To add those values to the list we must first convert the MIDI file to a score object in music21. Once the score object has been created, we check for every note on it and add its pitch and length to the previously created data list. Checking if the current element is a note is done in order to avoid having other musical structures in the data file, such as chords, as this would greately complicate the preprocessing of data and the eventual prediction of music.

In [6]:
for file in files:
    score = music21.converter.parse(file)[0]
    for note in score.getElementsByClass("Note"):
        indv_note = [note.pitch, note.duration.quarterLength]
        data.append(indv_note)

So now that we have a list of all notes in the dataset we can proceed to preprocessing them.

### 2.2 Data preprocessing

In [7]:
data = pd.DataFrame(data, columns = ["Note", "Duration"])

In [8]:
data.head()

Unnamed: 0,Note,Duration
0,F#4,1
1,F#4,1
2,F#4,1
3,D4,4
4,E4,1


In [9]:
data_length = len(data)

In [10]:
data_length

41811

Preprocessing data is of great importance and it can determine the ML algorithms success. As you can see above, we have over 40.000 notes with two features each; their pitch and duration. This are categorical features, meaning that a note can be categorized by its pitch or the musical note it represents and by its duration. This data has to be preprocessed so that it can be used as an input for an ANN.

In [11]:
sequence_length = 25

It is also now that we define the length of the sequences that will be used later in the network. The sequence length can be descrived as the network's memory. A sequence length of 25 means that the network will take into account the last 25 notes it has seen before predicting the next one. A sequence length too short can lead to the network failing to correctly predict the next note, but a sequence length too long is also not ideal, as it can lead to the network memorizing the prediction from the dataset rather that finding patterns in the data, which would lead to bad results when generating its own data.

In [12]:
%store data_length
%store sequence_length

Stored 'data_length' (int)
Stored 'sequence_length' (int)


#### 2.2.1 Notes preprocessing

In [13]:
notes = data["Note"]

In [14]:
notes.head()

0    F#4
1    F#4
2    F#4
3     D4
4     E4
Name: Note, dtype: object

First, let's preprocess the notes. We will transform them into categorical numerical values, so that they can be used by the network. We will do so by using the one-hot encoding method. A very easy way to visualize how this encoding methon works is looking at the following example:

[1,2,3] -> [[1,0,0], [0,1,0], [0,0,1]]

In this example, you can see that each value has been given an index in the one-hot encoded array, being as many indexes as categories in the original data. In our case, we have a much higher number of classes (notes), going as high as 54, as seen bellow with the variable "n_notes". This means that manually encoding them would requiere a lot of effort. Luckily, Keras packs a one-hot encoder which automatically does what we have manually done in the previous example.

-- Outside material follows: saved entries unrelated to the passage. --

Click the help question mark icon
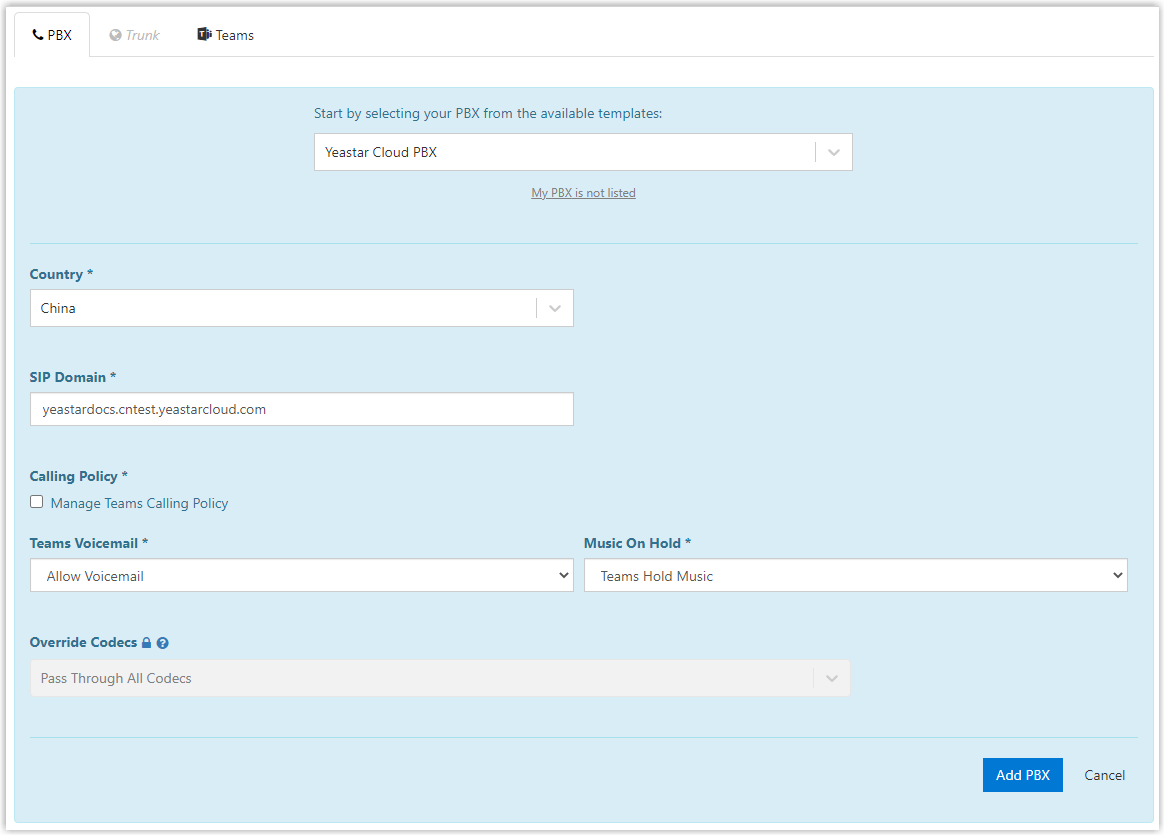tap(163, 643)
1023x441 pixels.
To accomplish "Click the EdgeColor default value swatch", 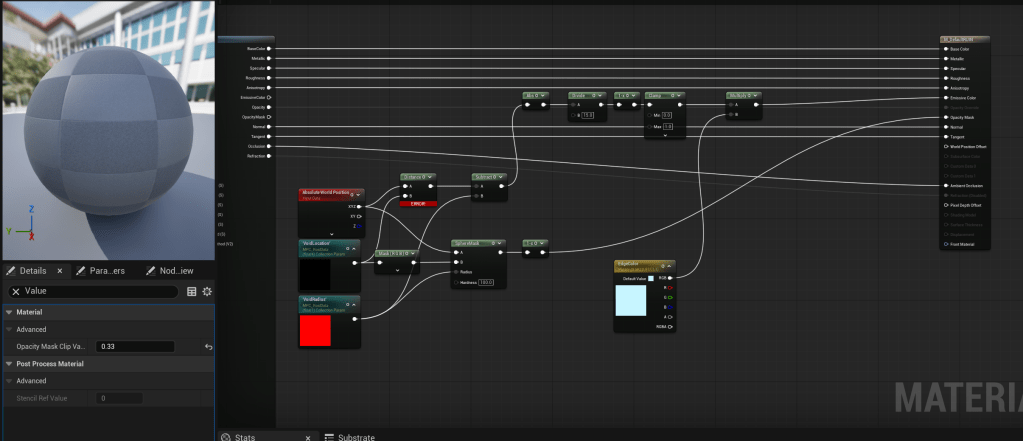I will (651, 278).
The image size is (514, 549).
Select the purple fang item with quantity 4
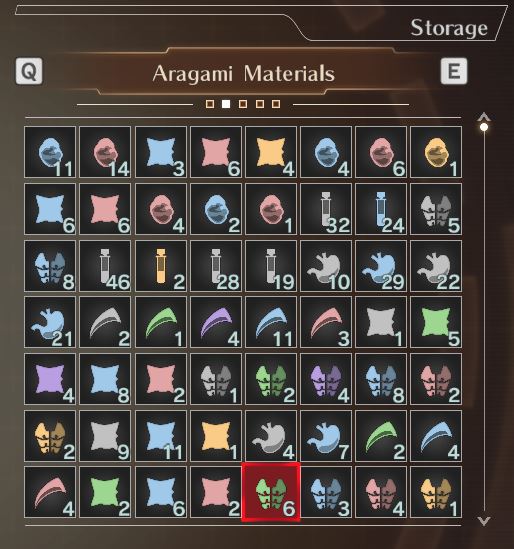pos(216,322)
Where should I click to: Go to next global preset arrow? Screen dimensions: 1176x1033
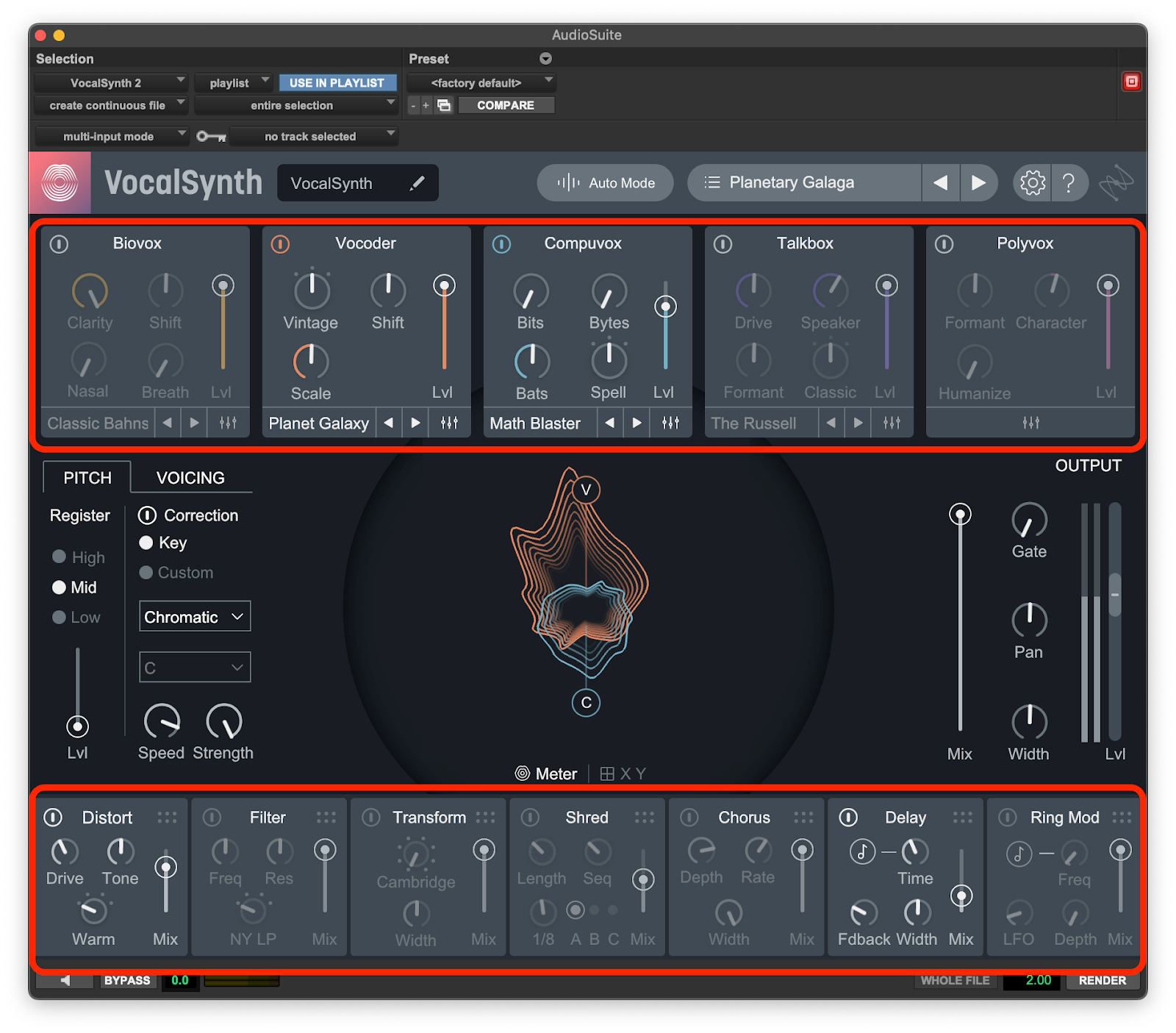(978, 182)
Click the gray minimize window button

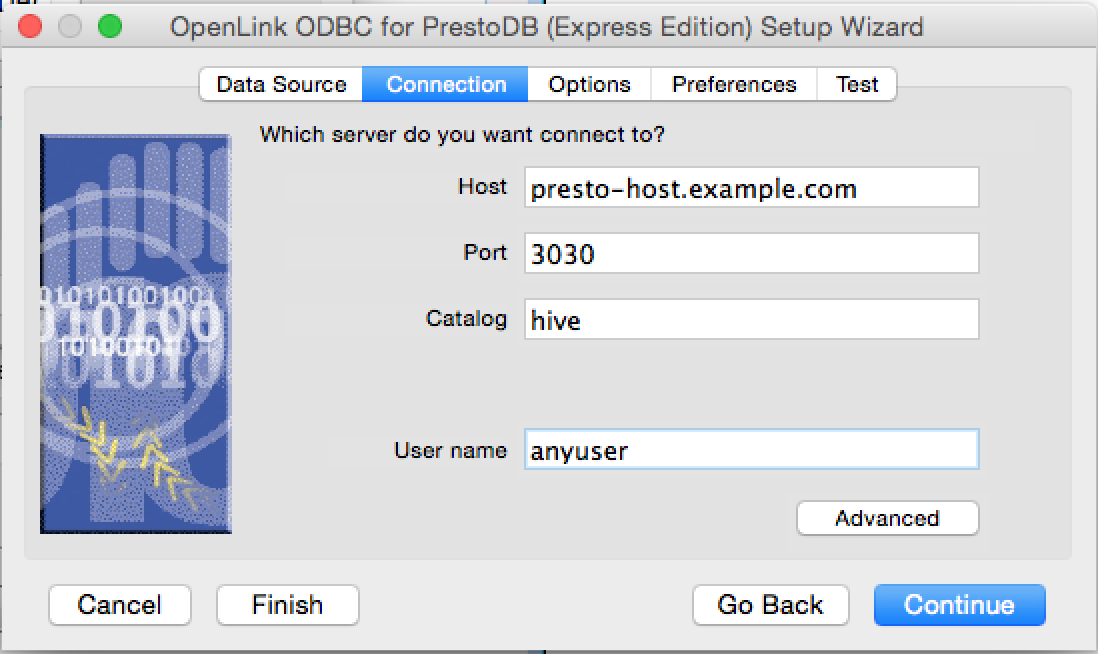pyautogui.click(x=70, y=27)
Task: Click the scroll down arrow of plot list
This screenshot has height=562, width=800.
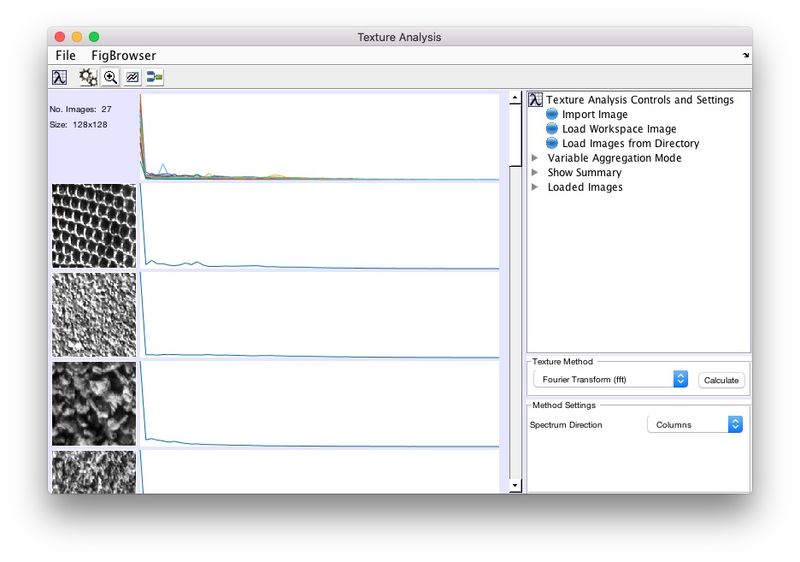Action: point(515,485)
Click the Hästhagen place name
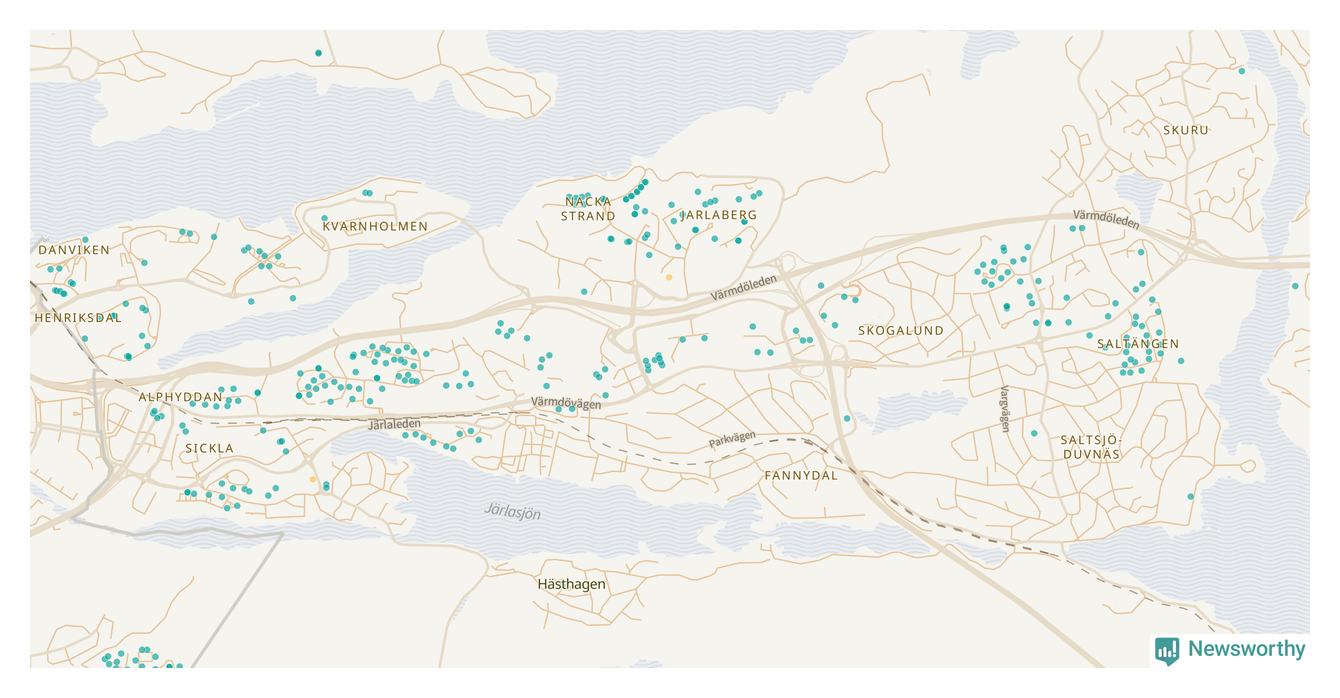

The real purpose on one-hot encoding will become clearer once we build the Nerual Network that will process the data. Thay are useful because they can be interpreted as a probability distribution. Returning to our example, a one in the second index of the array can be interpreted as a 100% probability of the original value encoded being part of the second category. This probability distribution form will be very useful when trying to predict notes.

##### 2.2.1.1 Notes to categorical

The Keras function to one-hot encode requieres the data to be in the form of a Numpy ndarray. Numpy ndarrays are n-dimensional arrays, meaning that they store data in a "n" number of dimensions. We transform the Pandas Series, the data structure used above, to a Numpy array with the data type being strings.

In [15]:
notes = np.asarray(notes, dtype = "str")

In [16]:
notes

array(['F#4', 'F#4', 'F#4', ..., 'C5', 'A4', 'C5'], dtype='<U64')

In [17]:
all_notes = set(notes)

We now list every different note, without them being in the "all_notes" list more than once. We do so in order to be able to transform the notes, currently in the form of strings to integers, so that we can one-hot encode them. But before being able to translate them into integers, dictionaries must be created.

In [18]:
notes_dictionary = {}
notes_dictionary_inv = {}

In [19]:
counter = 0

In [20]:
for note in all_notes:
    notes_dictionary[note] = counter
    counter += 1

In [21]:
counter = 0

In [22]:
for note in all_notes:
    notes_dictionary_inv[counter] = note
    counter += 1

Two dictionaries are created. The first one translates the string of the note to an integer, while the second one does the opposite; translate an integer to a note in the form of a string. For instance; the note with the identifier 1 corresponds to A6 in musical notation, and another one like B4 has a different integer assigned, 13 in this case. Using this correspondace and this dictionaries, we can proceed to transform the original notes list into integers, so we can later encode them.

In [23]:
notes_int = []

In [24]:
for note in notes:
    notes_int.append(notes_dictionary[note])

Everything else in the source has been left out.